Regulator asks airlines not to increase fares

July 16th, 2012 - 8:28 pm ICT by IANS  

New Delhi, July 16 (IANS) The aviation regulator Monday asked all airlines not to raise fares and keep ticket prices under the prescribed bands.

The instruction came after reports surfaced that domestic airlines had increased fares following cancellation of Kingfisher flights and the rise in agent booking charges.

“The prices were impacted marginally in last week as capacity in some sectors reduced. This was mainly due to Kingfisher cancelling some flights,” sources in DGCA told IANS.

However, the aviation regulator in a statement said there was no rise in air fares over the last few days.

“The DGCA had done study of air fares and concluded that the airfare offered by various scheduled domestic airlines on different sectors remained within the fare bands available on their respective websites,” the statement said.
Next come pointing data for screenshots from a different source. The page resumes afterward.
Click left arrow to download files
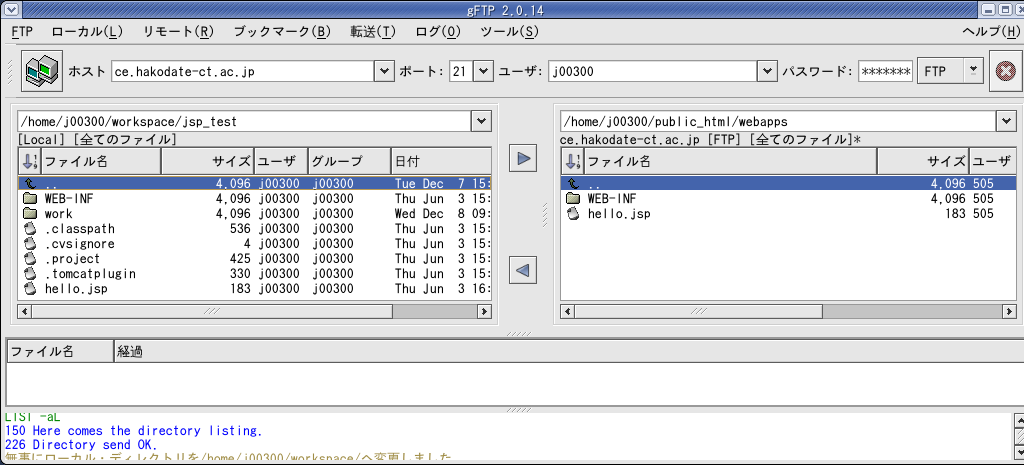The height and width of the screenshot is (465, 1024). coord(523,269)
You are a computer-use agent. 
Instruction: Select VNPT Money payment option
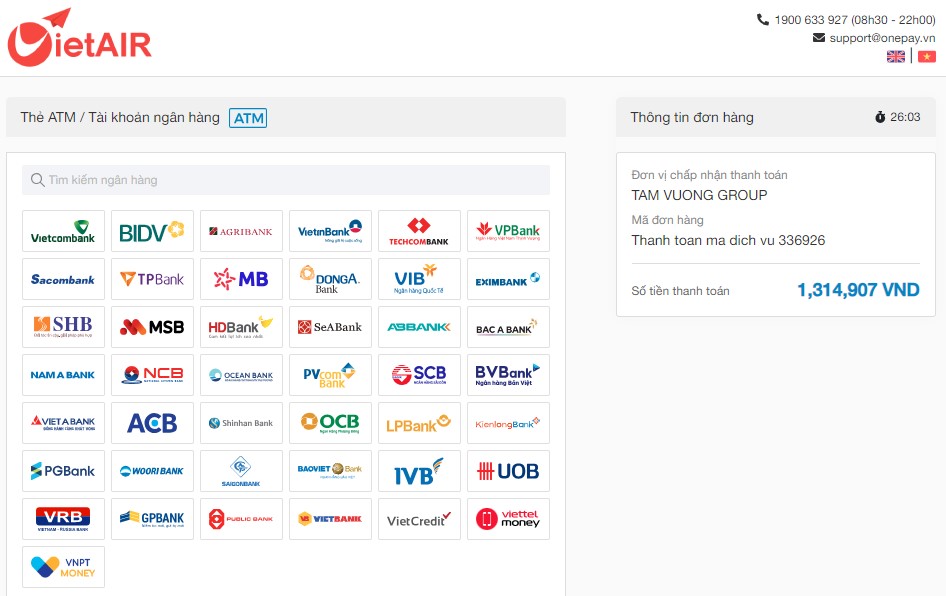63,567
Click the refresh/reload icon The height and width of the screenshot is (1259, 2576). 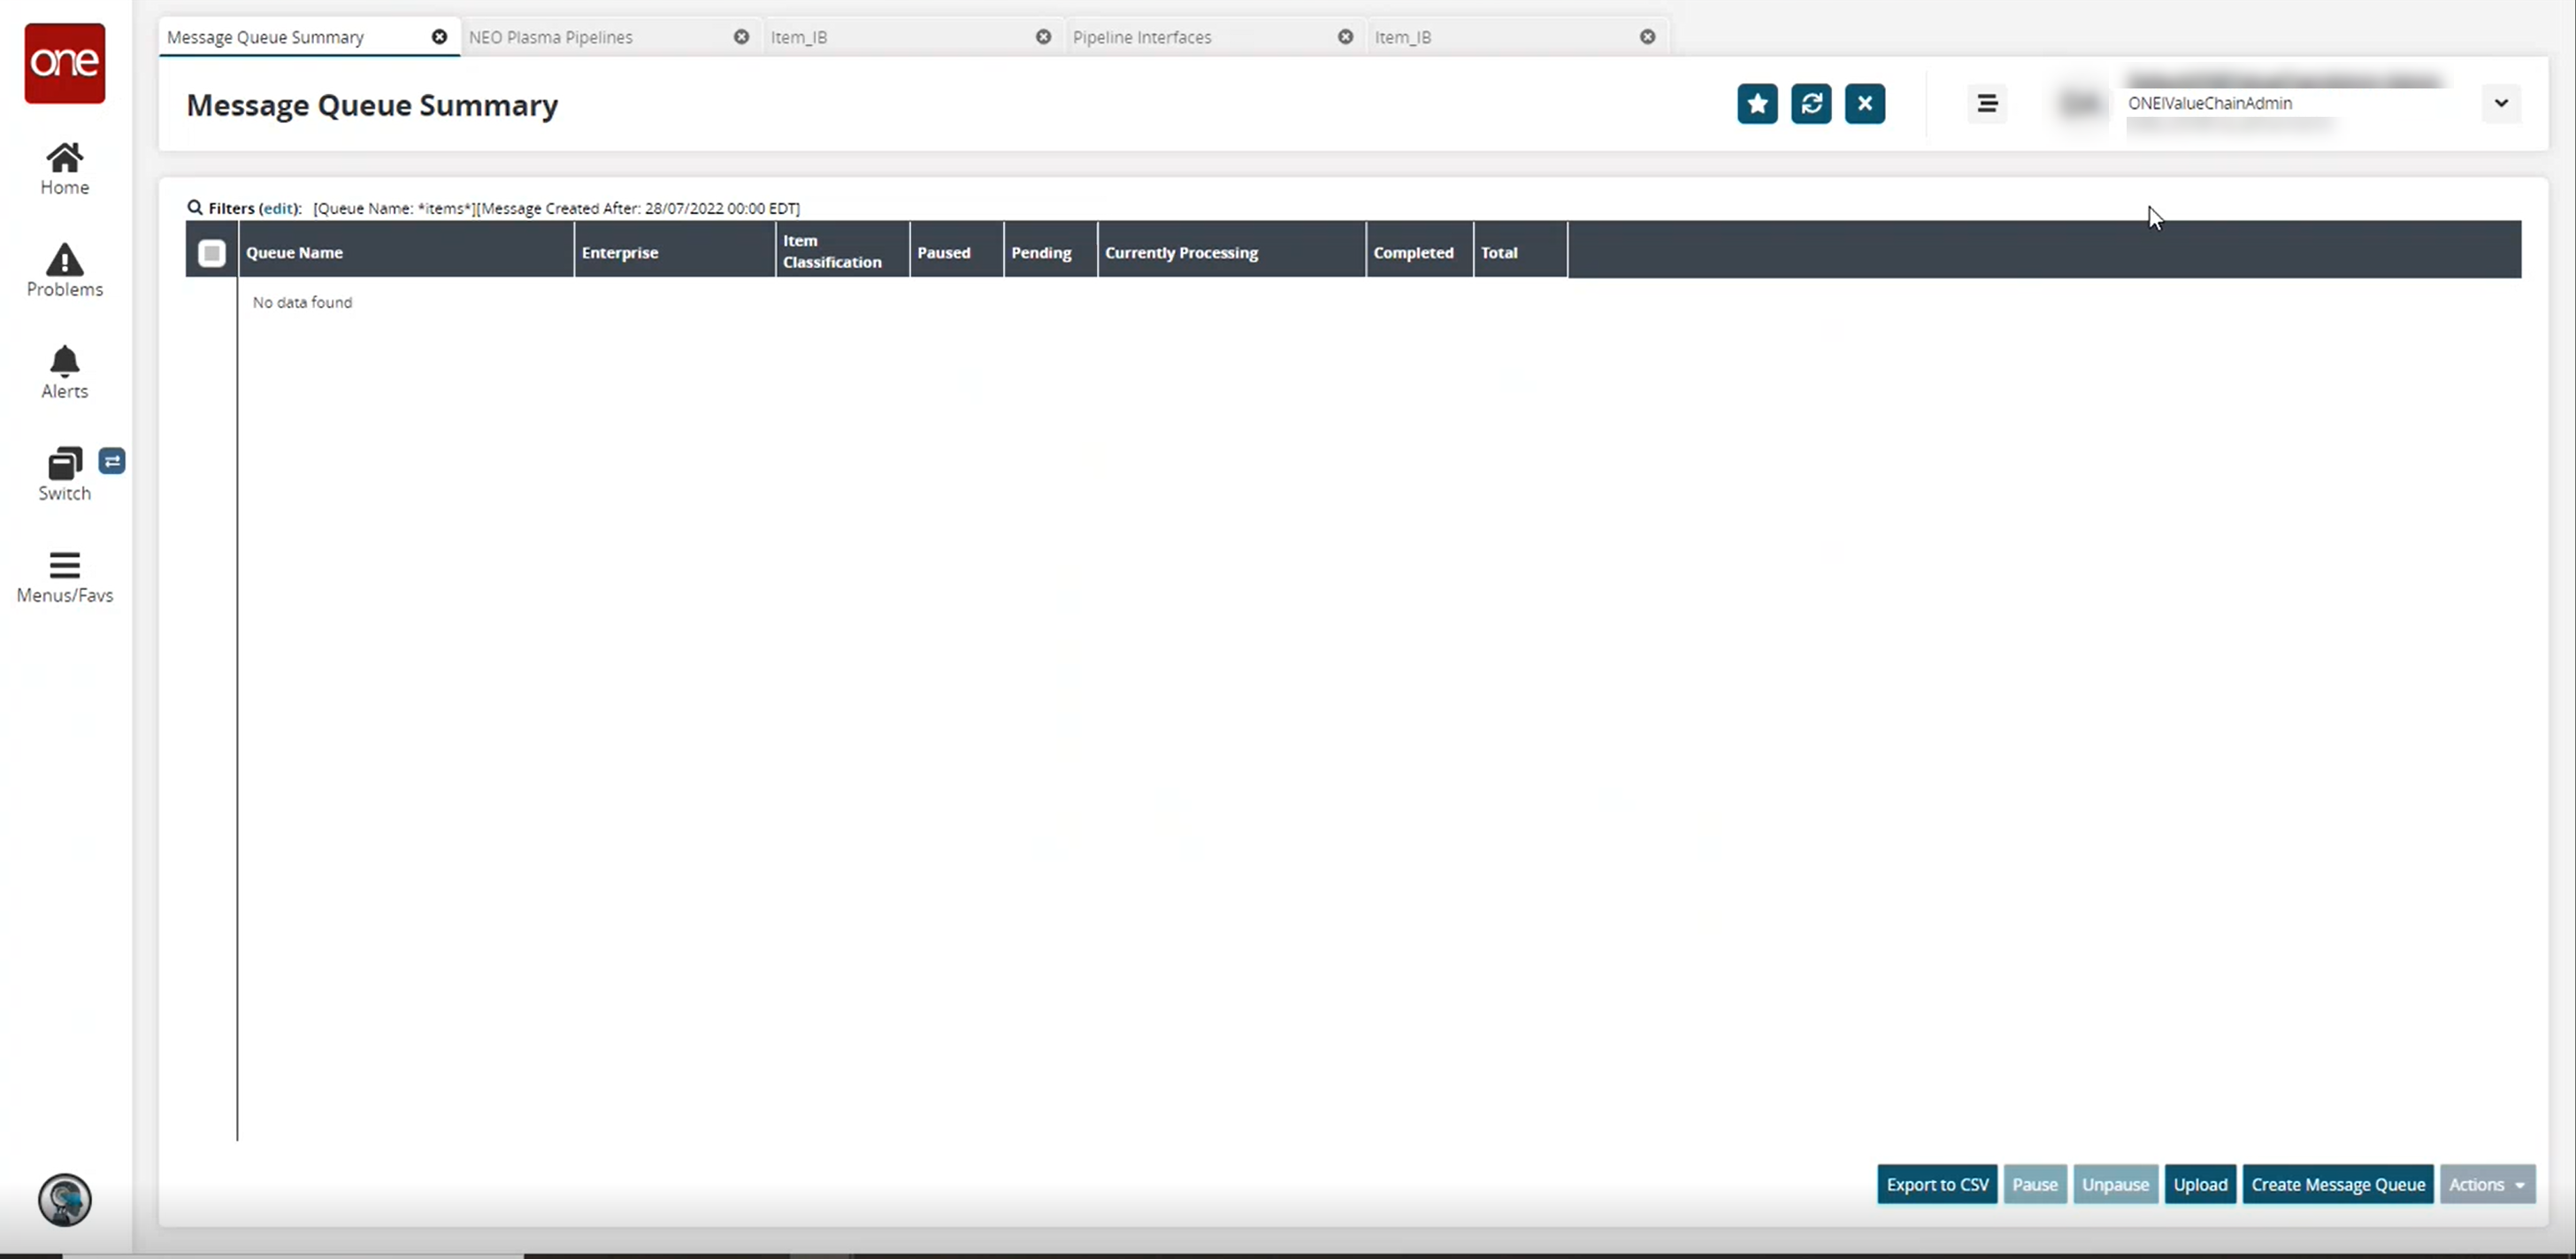1812,104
The statement further said that air fares for flights to and from New Delhi were impacted in the last 15 to 20 days as a result of increase in user development fee (UDF) and service tax.

On April 24, the Airport Economic Regulatory Authority (AERA) allowed an escalation of 345 percent in aeronautical charges which allows the airport operator to collect Rs.200 from departing domestic and Rs.1,300 from departing international passengers. The charges became applicable in May.

“Fares for 14 days in advance of the journey are still available in the lowest fare buckets. Random monitoring of air fares by DGCA has not revealed an alarming trend,” the statement added.

Earlier, on May 11 the aviation regulators had warned airlines not to hike fares as Air India and Kingfisher were facing labour troubles. The DGCA had established a specialised air fares monitoring cell to keep a watch over the prices all the time.

Airlines have also been advised to display accurate fares on their websites.

Airline may invite penal action if it is found that the company was indulging in predatory or price fixing under Aircraft Rules of 1937.